Once installed, it can be configured in the plugins - storage section of deepstreams config.yml

plugins:
  storage:
    name: postgres
    options:
      user: some-user
      database: some-database
      password: some-password
      host: localhost
      port: 5432 #postgres default post
      schema: ds #schema defaults to ds. Will be created if it doesn't exist
      max: 10 #concurrent connections
      idleTimeoutMillis: 30000 #timeout after which connection will be cut
      writeInterval: 200 #amout of milliseconds during which writes will be buffered
      notifications:
        CREATE_TABLE: true #Get notified when tables are created
        DESTROY_TABLE: true #Get notified when tables are dropped
        INSERT: true # Get notified when records are created
        UPDATE: false # Get notified when records are updated
        DELETE: true # Get notified when records are deleted

This connector can also be used as a standalone component from node.js to connect to postgres' notification mechanism. To do this, install the connector via

npm install deepstream.io-storage-postgres --save
#or
yarn add deepstream.io-storage-postgres

and instantiate it directly

const PostgresConnector = require( 'deepstream.io-storage-postgres' );
const settings = {
  user: process.env.PG_USER,
  database: process.env.PG_DB,
  password: process.env.PG_PASSWORD,
  host: process.env.PG_HOST,
  port: parseInt( process.env.PG_PORT, 10 )
}

const connector = new PostgresConnector( settings )

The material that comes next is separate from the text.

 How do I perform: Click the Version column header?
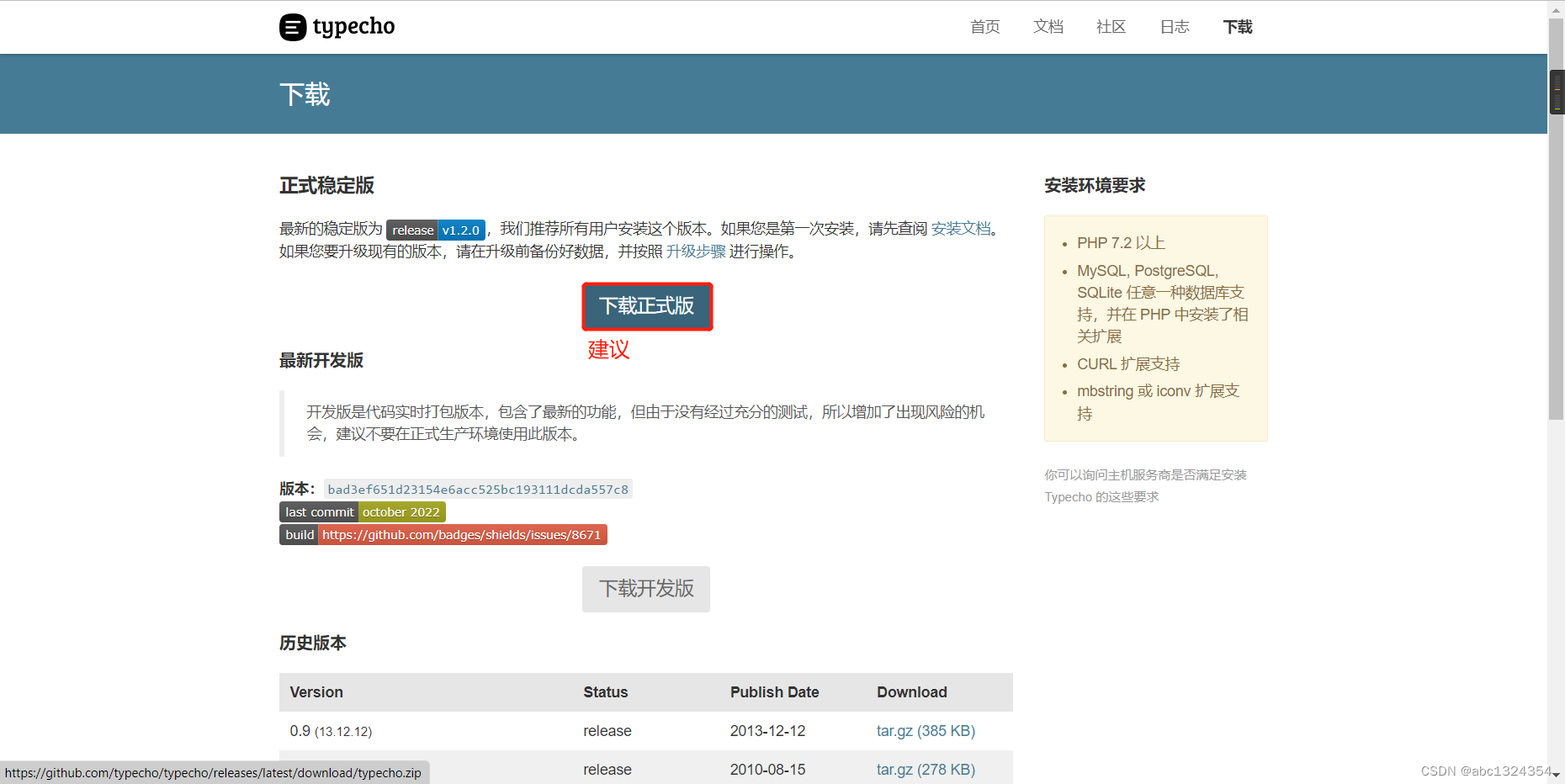(316, 691)
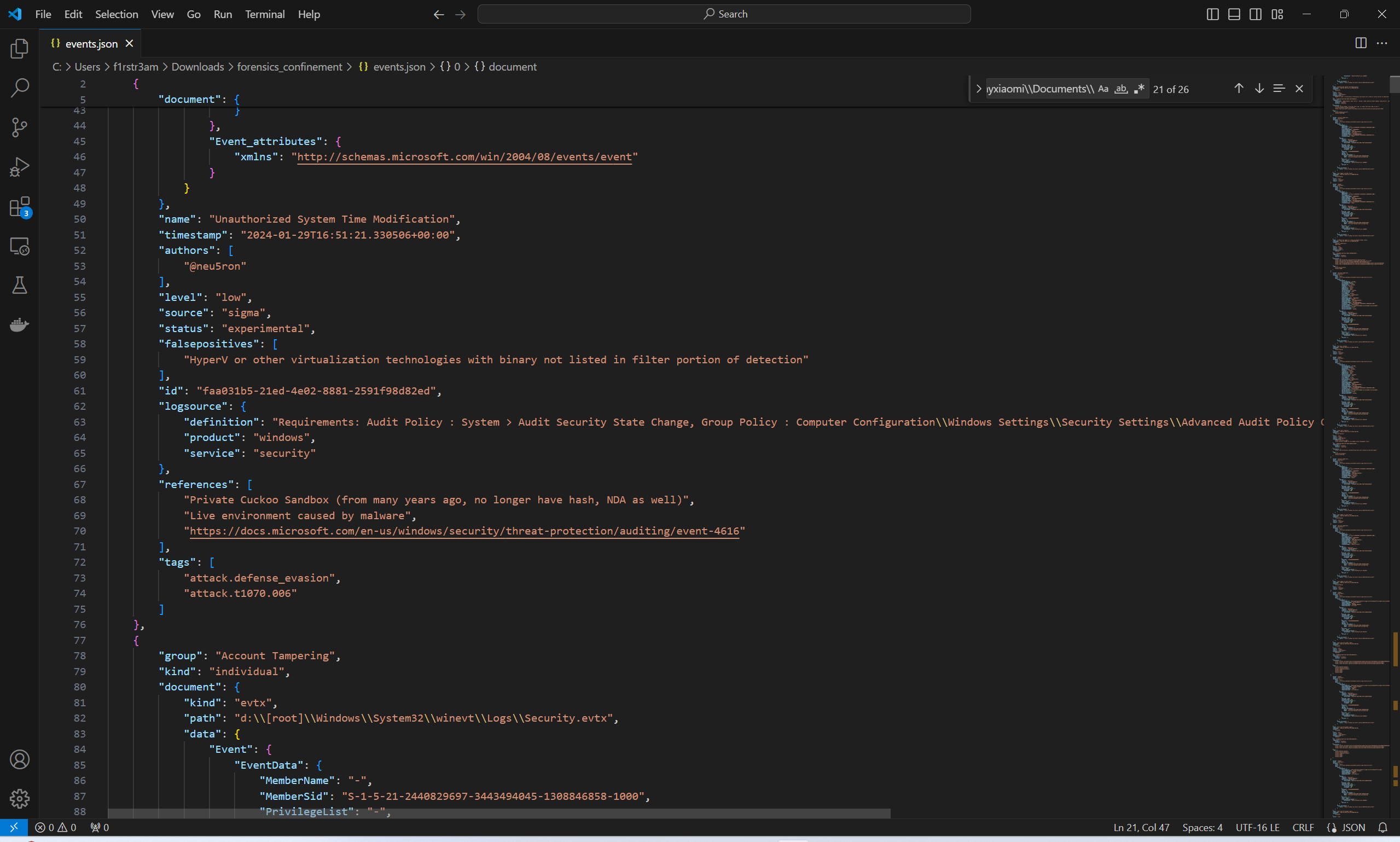Toggle Use Regular Expression in find widget

pyautogui.click(x=1139, y=89)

connector.on( 'ready', ()=>{
    connector.subscribe( event =>{
        //event will be a map of event and table for CREATE_TABLE and DESTROY_TABLE
        // { event: 'CREATE_TABLE', table: 'some-table' })
        // or of event, table and key for INSERT, UPDATE AND DELETE, e.g.
        // { event: 'INSERT', table: 'some-table', key: 'some-key' }
    }, err => { if( err ) throw err; })

    //subscriptions can be removed
    connector.unsubscribe(( err )=>{ /* done */ })

    // the connector also comes with a facility to get a map of all tables and the numbers of items within
    connector.getSchemaOverview(( err, result ) => {
        /* result will be e.g.
        {
            'some-table': 2,
            'some-other-table': 1,
            'new-table': 1,
            'table-a': 2,
            'table-b': 2
        }
        */
    })
})

The API at a glance

constructor( options )

Create the Connector, see above for options

destroy( callback )

Destroy the connector. Callback will be invoked once complete

createSchema( name, callback )

Create a new schema. The schema specified in the constructor options will be implicitly created. Default schema is 'ds'

destroySchema( name, callback )

Destroys an existing schema

getSchemaOverview( callback, name )

Returns a map of tables to their number of rows (see above for example). Name is optional, if omitted, the schema from the options will be used

subscribe( callback, done, schema )

Subscribe to notifications from the schema. Which notifications you'll receive is determined by the notifications option passed to the constructor. callback will be invoked with notifications in the format { event: 'INSERT', table: 'some-table', key: 'some-key' }, done will be called once the subscription is established. Schema is optional.

unsubscribe( callback, done, schema )

Removes a previously registered callback or all listeners if callback is omitted. Schema is optional

set( key, value, callback )

Writes a value to the database. If key includes a / e.g. cars/bmw, the first part will be used to create a table and the second part as id. Value can be any JSON blob, callback will be invoked once the write is complete. Please note that reads are buffered and batched and might not be executed straight away.

get( key, callback )

Retrieves a value from a database. Callback will be invoked with error or null and the value

delete( key, callback )

Deletes a value from the database

query( statement, callback, args, silent )

Low level query interface. Statement is a PostgreSQL string, args an optional array of arguments for parameterized queries and silent = true ensures that errors are forwarded to the callback rather than thrown/logged.